Problem 1
In the rotary exhaust post, change "flames" to "sparks" and write out the passage that begins at "Lets go a step" and ends with "V type engine).".

Lets go a step further and ask anyone using a true dual, if the flames coming out on lift throttle are at the same time or alternating (as in a V type engine).

But the premise of this thread was how to make a piston engines exhaust design work on a rotary. How to time the exhaust pulses to further help the scavenging effect. Well if the exhaust event continues in the header or reactive chamber, and how can we time the pulses velocity to stack up on each other? We can't. If one rotor is running slightly hotter than another the continuing exhaust event will cool enough at a different positional length than the number 2 rotor, throwing off any length tuning that we could do. Our best hope would be to join the two only after the event has finished its primary burn (which is what the RB collected header does), and go from there with the minor loss. Yes you could immediately go from that collection into a y-pipe, (technically making the famed x pipe) but the collection already has robbed the HP.

So, now this thread has been covered to death, and can be ended.

Text and element pointing records:
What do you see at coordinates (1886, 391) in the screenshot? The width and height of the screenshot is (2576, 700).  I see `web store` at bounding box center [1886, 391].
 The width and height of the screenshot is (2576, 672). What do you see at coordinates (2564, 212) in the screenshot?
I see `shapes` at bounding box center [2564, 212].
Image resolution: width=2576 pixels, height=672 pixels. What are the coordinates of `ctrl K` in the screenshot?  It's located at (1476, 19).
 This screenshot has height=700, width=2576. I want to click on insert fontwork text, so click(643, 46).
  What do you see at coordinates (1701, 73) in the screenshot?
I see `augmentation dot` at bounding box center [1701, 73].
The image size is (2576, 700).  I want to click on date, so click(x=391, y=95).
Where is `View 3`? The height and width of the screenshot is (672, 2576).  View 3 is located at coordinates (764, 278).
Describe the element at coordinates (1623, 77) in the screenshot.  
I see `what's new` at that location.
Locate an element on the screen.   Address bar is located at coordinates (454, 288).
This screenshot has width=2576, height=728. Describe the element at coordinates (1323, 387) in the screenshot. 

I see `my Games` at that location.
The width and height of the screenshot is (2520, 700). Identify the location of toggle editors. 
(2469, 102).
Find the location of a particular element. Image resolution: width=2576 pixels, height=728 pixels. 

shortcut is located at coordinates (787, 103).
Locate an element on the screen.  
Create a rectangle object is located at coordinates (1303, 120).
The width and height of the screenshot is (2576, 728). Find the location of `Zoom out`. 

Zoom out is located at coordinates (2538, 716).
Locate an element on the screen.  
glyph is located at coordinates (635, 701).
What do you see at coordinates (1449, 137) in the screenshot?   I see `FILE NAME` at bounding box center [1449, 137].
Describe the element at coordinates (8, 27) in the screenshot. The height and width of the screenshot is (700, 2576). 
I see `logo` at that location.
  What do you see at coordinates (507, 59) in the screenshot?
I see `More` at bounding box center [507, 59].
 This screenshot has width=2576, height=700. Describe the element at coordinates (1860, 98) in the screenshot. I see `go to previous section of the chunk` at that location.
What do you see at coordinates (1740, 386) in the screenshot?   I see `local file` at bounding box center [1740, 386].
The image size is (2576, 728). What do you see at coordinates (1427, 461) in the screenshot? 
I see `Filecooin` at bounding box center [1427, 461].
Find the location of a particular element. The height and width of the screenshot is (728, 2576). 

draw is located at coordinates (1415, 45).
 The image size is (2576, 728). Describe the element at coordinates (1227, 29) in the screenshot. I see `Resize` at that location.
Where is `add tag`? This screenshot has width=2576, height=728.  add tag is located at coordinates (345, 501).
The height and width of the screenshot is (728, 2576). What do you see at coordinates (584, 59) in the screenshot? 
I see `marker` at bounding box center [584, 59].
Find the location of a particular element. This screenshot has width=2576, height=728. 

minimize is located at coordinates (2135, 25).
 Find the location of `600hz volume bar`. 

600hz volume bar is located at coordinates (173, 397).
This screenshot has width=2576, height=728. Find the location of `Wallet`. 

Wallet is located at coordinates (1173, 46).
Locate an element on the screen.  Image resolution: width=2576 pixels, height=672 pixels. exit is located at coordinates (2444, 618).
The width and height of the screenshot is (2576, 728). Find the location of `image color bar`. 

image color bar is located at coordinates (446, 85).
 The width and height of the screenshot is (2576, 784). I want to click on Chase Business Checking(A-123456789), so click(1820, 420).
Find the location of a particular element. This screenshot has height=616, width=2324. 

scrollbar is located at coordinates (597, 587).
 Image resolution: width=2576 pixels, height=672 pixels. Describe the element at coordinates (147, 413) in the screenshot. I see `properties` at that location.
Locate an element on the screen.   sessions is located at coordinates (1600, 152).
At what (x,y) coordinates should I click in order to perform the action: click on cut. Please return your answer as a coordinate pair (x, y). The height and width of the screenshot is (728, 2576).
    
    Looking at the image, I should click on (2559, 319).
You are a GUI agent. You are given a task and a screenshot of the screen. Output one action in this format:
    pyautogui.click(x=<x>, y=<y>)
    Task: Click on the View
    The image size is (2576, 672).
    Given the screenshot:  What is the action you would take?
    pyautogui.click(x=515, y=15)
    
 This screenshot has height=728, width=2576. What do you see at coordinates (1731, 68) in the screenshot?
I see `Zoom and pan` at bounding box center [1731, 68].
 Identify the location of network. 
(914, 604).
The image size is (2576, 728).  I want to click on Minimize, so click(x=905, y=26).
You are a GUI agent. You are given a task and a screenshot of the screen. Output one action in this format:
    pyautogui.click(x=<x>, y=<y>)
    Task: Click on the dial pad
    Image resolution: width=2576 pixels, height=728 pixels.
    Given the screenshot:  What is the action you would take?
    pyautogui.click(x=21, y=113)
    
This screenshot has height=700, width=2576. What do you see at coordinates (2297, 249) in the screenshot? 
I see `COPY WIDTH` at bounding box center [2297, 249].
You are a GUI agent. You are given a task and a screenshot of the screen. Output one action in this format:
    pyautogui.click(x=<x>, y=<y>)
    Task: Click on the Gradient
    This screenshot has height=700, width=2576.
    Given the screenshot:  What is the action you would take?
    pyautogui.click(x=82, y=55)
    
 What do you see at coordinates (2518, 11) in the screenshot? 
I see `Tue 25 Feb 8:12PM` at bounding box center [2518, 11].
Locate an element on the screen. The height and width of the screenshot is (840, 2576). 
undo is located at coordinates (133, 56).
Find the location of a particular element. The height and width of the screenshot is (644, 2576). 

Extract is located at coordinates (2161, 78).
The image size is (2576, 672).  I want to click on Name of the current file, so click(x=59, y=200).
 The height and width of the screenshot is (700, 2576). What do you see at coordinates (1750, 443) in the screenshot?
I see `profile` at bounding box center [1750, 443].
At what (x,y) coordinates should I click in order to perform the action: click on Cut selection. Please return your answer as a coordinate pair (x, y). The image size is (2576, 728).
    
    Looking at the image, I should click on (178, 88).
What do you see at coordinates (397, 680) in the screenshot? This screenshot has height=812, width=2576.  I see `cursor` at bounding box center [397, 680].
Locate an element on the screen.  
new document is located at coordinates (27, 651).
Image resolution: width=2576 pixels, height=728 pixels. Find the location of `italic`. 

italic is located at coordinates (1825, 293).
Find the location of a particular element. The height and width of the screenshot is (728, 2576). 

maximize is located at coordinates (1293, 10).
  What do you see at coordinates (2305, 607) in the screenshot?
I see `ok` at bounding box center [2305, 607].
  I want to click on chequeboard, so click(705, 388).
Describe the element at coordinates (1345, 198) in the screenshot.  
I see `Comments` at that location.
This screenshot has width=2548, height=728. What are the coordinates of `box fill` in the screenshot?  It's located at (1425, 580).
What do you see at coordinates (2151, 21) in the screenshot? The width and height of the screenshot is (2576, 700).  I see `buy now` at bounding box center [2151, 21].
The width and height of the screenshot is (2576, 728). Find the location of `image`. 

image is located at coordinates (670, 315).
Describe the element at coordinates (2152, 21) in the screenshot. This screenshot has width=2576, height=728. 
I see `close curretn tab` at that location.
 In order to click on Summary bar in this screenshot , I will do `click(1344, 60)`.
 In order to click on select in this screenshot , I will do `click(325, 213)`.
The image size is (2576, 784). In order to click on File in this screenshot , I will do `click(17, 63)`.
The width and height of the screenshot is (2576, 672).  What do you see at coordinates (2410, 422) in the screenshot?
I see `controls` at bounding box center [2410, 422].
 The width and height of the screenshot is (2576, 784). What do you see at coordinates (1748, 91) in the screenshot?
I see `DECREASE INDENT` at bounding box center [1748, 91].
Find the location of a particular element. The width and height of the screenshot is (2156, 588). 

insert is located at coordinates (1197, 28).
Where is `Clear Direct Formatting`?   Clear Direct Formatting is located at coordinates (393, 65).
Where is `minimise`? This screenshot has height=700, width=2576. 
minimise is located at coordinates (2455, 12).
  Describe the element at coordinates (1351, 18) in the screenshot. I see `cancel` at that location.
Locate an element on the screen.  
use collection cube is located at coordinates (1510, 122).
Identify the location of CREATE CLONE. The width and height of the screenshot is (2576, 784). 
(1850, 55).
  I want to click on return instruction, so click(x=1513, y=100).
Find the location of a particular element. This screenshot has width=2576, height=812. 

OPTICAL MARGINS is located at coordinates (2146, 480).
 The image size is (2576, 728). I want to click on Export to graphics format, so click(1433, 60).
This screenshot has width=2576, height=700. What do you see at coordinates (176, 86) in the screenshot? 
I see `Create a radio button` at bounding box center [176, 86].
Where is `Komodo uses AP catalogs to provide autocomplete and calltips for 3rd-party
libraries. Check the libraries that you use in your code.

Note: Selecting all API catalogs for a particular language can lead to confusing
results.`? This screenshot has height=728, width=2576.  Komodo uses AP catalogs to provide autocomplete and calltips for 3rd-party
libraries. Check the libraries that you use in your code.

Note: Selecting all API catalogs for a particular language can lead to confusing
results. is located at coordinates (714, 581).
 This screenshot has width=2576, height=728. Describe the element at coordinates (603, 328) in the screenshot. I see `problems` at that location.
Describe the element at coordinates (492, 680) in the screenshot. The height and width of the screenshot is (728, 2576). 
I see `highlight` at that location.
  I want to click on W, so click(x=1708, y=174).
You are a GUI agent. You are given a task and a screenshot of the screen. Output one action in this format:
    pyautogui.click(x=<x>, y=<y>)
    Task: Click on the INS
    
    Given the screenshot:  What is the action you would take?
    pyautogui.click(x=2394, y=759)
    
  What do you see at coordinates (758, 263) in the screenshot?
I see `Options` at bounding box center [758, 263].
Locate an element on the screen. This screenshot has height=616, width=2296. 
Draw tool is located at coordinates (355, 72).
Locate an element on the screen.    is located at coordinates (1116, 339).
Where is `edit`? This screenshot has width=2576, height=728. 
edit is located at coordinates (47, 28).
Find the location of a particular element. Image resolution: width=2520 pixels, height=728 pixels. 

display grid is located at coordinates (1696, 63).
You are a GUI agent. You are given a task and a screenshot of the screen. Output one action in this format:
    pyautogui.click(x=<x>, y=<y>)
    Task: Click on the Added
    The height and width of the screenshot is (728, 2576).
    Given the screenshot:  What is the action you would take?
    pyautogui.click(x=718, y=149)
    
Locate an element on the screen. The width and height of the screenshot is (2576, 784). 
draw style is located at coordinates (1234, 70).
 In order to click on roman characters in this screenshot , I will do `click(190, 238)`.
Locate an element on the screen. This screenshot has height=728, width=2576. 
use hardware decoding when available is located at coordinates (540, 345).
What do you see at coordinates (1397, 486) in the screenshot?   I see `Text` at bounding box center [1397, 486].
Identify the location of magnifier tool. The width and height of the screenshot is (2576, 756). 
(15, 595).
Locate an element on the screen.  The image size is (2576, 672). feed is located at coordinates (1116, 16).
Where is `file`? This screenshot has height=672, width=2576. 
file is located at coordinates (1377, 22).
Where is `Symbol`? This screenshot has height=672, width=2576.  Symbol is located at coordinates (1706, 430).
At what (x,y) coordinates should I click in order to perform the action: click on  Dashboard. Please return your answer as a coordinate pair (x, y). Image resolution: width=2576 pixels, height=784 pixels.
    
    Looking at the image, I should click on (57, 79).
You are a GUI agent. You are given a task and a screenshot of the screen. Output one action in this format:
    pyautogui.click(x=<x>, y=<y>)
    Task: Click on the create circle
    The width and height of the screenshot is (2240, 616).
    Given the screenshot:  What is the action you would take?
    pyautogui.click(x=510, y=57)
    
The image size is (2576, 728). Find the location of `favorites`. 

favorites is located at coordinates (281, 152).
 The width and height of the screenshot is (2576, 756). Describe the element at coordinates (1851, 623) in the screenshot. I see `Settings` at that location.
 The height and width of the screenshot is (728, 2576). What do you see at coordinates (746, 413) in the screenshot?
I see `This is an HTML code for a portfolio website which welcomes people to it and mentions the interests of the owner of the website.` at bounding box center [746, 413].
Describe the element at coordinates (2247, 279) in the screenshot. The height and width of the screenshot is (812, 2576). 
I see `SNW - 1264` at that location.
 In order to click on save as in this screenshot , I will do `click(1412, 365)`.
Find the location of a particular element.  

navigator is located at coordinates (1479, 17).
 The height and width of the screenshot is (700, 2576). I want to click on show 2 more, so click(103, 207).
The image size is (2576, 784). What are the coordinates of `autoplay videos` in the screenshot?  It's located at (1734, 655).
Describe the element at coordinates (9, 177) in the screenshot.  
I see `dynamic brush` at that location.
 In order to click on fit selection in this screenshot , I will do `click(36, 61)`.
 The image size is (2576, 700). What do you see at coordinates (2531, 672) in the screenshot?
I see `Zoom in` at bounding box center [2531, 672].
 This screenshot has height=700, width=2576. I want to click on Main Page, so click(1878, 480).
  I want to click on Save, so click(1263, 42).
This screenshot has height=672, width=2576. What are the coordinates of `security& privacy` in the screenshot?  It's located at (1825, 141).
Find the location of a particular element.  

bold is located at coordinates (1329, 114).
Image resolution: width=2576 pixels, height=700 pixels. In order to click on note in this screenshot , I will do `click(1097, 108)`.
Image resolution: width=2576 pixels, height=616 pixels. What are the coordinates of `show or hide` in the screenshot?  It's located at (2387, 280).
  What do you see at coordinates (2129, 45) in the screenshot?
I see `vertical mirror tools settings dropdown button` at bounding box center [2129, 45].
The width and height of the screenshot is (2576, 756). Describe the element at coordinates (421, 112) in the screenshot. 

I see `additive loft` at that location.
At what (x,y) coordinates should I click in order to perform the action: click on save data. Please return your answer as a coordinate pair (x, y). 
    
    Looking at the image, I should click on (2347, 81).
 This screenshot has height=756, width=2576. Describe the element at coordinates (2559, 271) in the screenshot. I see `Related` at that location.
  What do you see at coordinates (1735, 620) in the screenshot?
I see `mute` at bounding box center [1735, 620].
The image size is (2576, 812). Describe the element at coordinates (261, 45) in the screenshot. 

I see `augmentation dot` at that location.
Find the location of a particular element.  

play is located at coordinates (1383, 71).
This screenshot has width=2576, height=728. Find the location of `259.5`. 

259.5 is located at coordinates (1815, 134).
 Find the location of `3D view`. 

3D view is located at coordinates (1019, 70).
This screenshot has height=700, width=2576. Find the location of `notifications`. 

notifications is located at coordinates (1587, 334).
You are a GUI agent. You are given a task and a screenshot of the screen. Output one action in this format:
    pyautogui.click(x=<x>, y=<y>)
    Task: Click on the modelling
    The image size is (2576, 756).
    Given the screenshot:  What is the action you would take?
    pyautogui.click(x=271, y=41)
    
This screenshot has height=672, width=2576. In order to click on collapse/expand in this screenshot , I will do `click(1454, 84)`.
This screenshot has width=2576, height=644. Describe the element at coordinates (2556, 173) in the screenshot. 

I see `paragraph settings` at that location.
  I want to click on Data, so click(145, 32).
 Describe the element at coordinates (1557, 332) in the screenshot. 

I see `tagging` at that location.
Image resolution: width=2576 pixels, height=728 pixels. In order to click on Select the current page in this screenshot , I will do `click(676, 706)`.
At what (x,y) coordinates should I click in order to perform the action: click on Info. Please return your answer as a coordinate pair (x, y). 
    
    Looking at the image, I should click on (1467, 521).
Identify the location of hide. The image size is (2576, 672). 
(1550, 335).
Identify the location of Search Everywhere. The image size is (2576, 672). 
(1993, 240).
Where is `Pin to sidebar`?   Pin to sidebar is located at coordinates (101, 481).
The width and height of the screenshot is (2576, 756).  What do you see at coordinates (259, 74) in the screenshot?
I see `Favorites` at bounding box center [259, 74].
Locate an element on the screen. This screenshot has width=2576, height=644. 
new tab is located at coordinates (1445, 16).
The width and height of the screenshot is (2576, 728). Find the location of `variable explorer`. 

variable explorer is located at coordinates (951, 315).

Problem 2
Recast the records as a Markdown table with columns Nr and Line, starting at the line that contains "Describe the element at coordinates (492, 680)" and ending with the line that contains "display grid is". Number each row and omit blank lines.

Written reply 1
Lets go a step further and ask anyone using a true dual, if the sparks coming out on lift throttle are at the same time or alternating (as in a V type engine).

Written reply 2
| Nr | Line |
|---|---|
| 1 | Describe the element at coordinates (492, 680) in the screenshot. The height and width of the screenshot is (728, 2576).  |
| 2 | I see `highlight` at that location. |
| 3 |   I want to click on W, so click(x=1708, y=174). |
| 4 | You are a GUI agent. You are given a task and a screenshot of the screen. Output one action in this format: |
| 5 |     pyautogui.click(x=<x>, y=<y>) |
| 6 |     Task: Click on the INS |
| 7 |     Given the screenshot:  What is the action you would take? |
| 8 |     pyautogui.click(x=2394, y=759) |
| 9 |   What do you see at coordinates (758, 263) in the screenshot? |
| 10 | I see `Options` at bounding box center [758, 263]. |
| 11 | Locate an element on the screen. This screenshot has height=616, width=2296.  |
| 12 | Draw tool is located at coordinates (355, 72). |
| 13 | Locate an element on the screen.    is located at coordinates (1116, 339). |
| 14 | Where is `edit`? This screenshot has width=2576, height=728.  |
| 15 | edit is located at coordinates (47, 28). |
| 16 | Find the location of a particular element. Image resolution: width=2520 pixels, height=728 pixels.  |
| 17 | display grid is located at coordinates (1696, 63). |